**What is expected:**
Find the string "preview" in the data, then copy every line where it is found.

*** Opening Recorded information ***

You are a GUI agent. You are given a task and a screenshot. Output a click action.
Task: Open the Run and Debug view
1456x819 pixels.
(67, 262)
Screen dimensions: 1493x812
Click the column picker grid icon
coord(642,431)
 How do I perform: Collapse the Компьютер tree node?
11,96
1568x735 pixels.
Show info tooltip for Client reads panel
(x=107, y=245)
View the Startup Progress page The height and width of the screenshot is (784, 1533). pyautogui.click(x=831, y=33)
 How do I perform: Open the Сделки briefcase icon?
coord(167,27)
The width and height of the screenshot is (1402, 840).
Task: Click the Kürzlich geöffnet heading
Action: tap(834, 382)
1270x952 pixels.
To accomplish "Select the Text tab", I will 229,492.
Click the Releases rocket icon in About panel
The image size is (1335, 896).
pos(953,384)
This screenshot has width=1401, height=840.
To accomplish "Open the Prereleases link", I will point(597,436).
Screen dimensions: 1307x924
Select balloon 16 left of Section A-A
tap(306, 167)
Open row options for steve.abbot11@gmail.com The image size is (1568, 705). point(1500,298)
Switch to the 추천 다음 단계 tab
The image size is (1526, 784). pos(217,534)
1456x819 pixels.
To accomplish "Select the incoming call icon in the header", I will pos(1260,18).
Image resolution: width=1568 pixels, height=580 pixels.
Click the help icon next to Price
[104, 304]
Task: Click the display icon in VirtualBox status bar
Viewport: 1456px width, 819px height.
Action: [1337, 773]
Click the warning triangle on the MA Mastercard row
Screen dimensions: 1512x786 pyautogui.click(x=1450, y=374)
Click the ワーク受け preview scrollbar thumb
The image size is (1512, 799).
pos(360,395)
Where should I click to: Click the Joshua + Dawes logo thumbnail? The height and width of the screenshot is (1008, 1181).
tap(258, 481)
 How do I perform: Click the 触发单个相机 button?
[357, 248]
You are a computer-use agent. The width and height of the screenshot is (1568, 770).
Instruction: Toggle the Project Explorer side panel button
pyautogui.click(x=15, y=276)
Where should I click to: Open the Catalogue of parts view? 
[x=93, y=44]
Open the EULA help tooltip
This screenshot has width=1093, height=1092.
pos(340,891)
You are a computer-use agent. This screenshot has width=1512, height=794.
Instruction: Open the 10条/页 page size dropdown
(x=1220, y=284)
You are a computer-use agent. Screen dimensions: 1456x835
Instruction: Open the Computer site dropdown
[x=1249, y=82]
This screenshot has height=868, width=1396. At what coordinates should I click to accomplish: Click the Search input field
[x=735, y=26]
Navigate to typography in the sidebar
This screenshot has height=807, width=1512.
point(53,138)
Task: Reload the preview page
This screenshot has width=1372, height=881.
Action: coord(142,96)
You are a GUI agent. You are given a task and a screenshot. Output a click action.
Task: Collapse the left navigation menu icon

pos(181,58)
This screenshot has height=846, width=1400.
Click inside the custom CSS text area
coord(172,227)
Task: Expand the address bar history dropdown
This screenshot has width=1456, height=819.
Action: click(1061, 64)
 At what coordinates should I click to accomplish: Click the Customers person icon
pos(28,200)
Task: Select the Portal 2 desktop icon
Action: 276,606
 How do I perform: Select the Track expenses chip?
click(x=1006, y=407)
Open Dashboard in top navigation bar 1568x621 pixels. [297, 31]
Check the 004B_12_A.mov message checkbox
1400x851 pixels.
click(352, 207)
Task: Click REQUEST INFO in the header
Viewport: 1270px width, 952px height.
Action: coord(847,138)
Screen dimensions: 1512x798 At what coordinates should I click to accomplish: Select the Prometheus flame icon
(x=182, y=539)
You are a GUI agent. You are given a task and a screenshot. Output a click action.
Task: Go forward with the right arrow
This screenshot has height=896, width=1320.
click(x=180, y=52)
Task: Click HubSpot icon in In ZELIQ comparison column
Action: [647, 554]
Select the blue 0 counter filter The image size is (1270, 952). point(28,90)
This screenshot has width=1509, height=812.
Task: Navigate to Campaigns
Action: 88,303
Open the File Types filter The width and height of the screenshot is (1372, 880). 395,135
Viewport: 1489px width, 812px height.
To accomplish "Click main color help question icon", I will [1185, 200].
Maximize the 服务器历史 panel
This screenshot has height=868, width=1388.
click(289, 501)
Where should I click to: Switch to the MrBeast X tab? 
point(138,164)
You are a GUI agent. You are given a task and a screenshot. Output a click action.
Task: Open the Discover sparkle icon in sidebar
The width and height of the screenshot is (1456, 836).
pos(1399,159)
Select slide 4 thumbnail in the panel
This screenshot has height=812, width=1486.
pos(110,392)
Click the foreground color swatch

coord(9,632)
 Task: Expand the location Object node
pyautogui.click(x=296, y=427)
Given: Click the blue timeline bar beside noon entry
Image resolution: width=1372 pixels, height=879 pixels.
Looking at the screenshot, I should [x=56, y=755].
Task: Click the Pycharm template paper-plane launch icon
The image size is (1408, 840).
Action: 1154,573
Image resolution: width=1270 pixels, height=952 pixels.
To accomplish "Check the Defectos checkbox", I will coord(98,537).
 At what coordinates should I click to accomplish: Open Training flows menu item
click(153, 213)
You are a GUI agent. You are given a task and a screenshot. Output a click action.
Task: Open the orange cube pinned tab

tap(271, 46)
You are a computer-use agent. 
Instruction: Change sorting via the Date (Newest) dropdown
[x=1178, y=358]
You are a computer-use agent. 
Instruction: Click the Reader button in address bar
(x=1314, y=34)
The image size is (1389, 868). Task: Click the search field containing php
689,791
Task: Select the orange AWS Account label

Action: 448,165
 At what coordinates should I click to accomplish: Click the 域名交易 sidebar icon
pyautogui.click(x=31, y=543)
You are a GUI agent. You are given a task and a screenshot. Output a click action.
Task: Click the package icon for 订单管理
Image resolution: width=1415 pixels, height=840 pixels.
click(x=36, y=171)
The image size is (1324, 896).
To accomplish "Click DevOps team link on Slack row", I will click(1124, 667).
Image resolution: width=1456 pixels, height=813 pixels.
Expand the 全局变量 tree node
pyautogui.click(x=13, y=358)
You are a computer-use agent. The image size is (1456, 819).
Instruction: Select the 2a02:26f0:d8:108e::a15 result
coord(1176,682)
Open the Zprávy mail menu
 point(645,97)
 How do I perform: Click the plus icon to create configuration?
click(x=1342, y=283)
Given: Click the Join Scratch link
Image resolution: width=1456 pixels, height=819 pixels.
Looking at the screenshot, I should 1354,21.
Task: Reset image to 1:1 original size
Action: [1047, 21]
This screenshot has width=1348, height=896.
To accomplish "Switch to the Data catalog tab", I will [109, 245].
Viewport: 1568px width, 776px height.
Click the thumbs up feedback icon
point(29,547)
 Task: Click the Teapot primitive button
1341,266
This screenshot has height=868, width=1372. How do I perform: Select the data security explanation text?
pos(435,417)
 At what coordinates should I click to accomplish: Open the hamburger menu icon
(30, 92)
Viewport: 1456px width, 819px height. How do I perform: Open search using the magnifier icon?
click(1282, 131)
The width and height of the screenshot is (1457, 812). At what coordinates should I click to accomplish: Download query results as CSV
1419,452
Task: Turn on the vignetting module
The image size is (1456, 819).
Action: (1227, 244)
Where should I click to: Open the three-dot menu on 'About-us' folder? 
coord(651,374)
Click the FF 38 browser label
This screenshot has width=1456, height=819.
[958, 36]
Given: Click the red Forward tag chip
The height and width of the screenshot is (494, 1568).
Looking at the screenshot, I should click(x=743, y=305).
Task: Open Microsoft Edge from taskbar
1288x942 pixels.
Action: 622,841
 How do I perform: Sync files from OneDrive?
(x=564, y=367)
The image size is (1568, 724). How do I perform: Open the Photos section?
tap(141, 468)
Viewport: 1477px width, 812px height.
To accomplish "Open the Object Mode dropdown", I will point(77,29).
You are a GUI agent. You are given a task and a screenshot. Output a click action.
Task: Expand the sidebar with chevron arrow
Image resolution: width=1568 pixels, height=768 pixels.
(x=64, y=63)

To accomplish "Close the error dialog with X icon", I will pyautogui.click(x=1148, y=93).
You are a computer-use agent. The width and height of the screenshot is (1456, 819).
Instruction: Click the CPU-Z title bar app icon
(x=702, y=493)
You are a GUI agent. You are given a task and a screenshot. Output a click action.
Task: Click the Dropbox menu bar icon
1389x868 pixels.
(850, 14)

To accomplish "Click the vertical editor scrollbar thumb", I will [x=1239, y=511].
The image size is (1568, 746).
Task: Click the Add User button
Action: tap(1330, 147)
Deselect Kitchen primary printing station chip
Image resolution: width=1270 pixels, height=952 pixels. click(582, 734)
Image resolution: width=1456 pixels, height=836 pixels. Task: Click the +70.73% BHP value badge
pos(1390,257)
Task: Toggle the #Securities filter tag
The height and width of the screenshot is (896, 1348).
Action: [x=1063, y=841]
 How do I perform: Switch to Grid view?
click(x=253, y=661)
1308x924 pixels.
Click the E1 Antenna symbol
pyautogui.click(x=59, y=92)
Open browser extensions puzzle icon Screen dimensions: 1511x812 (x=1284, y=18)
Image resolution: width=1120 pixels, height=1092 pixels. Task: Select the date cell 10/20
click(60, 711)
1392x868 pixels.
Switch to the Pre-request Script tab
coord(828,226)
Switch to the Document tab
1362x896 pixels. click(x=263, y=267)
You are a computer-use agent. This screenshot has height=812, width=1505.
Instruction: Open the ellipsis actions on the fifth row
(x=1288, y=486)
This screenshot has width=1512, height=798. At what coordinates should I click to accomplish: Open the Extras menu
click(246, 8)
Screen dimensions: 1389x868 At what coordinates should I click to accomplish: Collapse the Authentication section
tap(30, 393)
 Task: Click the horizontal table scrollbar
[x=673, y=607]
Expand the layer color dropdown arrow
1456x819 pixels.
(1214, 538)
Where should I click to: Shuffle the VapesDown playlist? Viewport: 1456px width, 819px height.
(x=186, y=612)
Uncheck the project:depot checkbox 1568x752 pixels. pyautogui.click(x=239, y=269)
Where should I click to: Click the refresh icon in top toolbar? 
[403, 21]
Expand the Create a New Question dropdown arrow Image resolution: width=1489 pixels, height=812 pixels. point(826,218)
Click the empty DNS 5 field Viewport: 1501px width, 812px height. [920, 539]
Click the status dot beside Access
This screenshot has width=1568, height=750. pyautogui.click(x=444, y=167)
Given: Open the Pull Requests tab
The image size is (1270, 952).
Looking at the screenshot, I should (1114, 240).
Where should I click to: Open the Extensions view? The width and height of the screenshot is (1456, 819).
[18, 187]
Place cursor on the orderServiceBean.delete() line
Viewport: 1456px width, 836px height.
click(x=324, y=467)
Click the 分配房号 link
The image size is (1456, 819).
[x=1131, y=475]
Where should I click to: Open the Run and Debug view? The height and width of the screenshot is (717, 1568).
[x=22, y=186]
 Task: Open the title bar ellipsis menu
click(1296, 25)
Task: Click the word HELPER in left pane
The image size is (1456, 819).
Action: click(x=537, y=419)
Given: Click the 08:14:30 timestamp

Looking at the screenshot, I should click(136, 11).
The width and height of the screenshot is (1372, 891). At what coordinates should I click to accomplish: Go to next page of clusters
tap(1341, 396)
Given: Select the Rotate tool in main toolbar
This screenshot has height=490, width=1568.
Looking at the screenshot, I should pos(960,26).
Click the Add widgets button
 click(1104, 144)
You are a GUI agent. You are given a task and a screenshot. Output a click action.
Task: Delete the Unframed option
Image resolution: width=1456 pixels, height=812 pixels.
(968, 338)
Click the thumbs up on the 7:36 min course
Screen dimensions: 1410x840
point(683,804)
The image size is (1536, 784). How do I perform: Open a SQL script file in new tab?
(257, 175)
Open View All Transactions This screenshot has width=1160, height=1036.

*** Closing Recorded information ***

**Written response:**
Click the ワーク受け preview scrollbar thumb
Task: Reload the preview page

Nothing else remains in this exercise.